# modem wählt nicht ein



## BeeSTy (24. Februar 2004)

Hi,

mittlerweile habe ich es geschafft, dass mein Modem unter Suse Linux9.0 erkannt wird (genauer gesagt war es eigentlich Linux selbst  )
Während der konfiguration des Modems habe ich dann die gewünschten Daten eingegeben.

Nachdem ich dann über KInternet ins Netz wollte musste ich feststellen, dass da keine Verbindung hergestellt wird.
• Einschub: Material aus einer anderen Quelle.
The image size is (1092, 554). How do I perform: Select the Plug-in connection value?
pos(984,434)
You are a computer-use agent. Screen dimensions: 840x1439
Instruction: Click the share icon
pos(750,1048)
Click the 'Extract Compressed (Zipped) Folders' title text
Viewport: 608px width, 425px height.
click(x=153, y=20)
Habe mir daraufhin das Protokoll anzeigen lassen aus dem ich allerdings auch nicht schlau werde.
(Habe es mal als Datei angehangen)

Wo könnte der Hund begraben sein?
Ist übrigens die SuseVersion von der ComputerBild CD, da stand aber nätürlich auch nichts drin über mögliche Probleme.

Besten Dank

MFG
Benjamin


----------



## alexdoehla (27. Februar 2004)

Sieht irgendwie so aus, als würde das Modem doch nicht richtig erkannt sein...
Ich hatte das Prob mit meiner Gigabit Lan Karte aufn Asus Board...
Es war zwar der korrekte Name drin gestanden, ich konnte auch alles konfigurieren aber das Ding ließ sich nicht dazu bewegen zu funktionieren...
Wenn du die Möglichkeit hast, mal ein anderes Modem zu probieren, könntest das mal versuchen...
MfG

Alex


----------



## BeeSTy (28. Februar 2004)

Hi

Danke für Deinen Beitrag habe schon nicht mehr dran geglaubt  

Habe aber leider nicht die Möglichkeit ein anderes Modem zu nutzen.
Im Laptop ist nicht mehr wirklich Platz.

Hm gibts sonst noch ne Möglichkeit?

MFG
Benjamin


----------



## voelzi (28. Februar 2004)

Ja, du kannst mit einem Terminal-Programm den Befehl ATI3 eingeben, daraufhin sollte sich das Modem mit seinen Herstellerangaben melden. 
Sollte es keine Reaktion geben, dann wechsele die von dir eingebenen Schnittstelle und event. den Modemtreiber bis du eine Antwort erhälst.


----------